Exercise requirements
In the records below, find the line that contains "1002x860 pixels." and the line that contains "Viewport: 760px width, 590px height.", then retype exactly those two lines and every line between them.

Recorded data
━━━━
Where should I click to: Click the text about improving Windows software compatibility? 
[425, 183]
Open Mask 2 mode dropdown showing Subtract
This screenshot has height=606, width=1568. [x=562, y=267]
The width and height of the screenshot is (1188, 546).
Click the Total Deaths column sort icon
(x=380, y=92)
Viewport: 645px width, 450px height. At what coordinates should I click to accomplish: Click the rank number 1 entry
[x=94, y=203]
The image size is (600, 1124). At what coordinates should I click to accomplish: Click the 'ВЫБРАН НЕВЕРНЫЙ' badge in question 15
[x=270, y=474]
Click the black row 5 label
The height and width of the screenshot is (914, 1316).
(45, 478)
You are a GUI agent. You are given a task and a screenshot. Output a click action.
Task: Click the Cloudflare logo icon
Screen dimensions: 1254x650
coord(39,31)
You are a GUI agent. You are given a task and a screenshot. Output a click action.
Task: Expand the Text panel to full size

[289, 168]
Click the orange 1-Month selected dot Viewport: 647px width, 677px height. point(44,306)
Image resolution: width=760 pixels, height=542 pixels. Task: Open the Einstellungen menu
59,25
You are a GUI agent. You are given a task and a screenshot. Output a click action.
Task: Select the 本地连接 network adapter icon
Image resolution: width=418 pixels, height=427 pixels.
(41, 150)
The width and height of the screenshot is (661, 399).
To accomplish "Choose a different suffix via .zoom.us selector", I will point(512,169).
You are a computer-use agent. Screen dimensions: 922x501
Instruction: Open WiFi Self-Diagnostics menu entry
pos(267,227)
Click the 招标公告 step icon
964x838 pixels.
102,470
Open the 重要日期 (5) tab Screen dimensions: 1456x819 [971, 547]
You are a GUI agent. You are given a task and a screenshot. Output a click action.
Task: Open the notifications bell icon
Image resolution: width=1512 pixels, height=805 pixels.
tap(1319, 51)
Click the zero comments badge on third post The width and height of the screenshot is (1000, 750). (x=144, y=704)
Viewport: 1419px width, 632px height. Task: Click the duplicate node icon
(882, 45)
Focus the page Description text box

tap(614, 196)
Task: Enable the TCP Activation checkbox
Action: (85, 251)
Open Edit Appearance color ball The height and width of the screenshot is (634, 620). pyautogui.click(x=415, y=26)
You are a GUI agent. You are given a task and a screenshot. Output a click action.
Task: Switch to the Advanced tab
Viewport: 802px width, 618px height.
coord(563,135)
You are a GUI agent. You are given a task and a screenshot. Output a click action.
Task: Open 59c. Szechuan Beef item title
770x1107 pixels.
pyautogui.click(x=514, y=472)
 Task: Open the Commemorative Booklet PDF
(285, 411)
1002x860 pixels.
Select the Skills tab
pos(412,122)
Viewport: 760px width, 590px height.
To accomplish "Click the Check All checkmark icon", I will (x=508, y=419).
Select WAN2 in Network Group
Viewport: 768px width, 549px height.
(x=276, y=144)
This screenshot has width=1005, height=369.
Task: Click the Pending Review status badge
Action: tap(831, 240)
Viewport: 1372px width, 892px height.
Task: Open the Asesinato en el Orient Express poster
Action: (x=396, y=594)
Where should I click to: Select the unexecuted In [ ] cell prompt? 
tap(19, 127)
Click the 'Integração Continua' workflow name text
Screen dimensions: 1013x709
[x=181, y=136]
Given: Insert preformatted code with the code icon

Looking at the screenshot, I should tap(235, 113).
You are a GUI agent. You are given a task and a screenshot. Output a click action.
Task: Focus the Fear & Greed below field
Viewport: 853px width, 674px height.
━━━━
Expected output
1002x860 pixels.
Select the Skills tab
pos(412,122)
Viewport: 760px width, 590px height.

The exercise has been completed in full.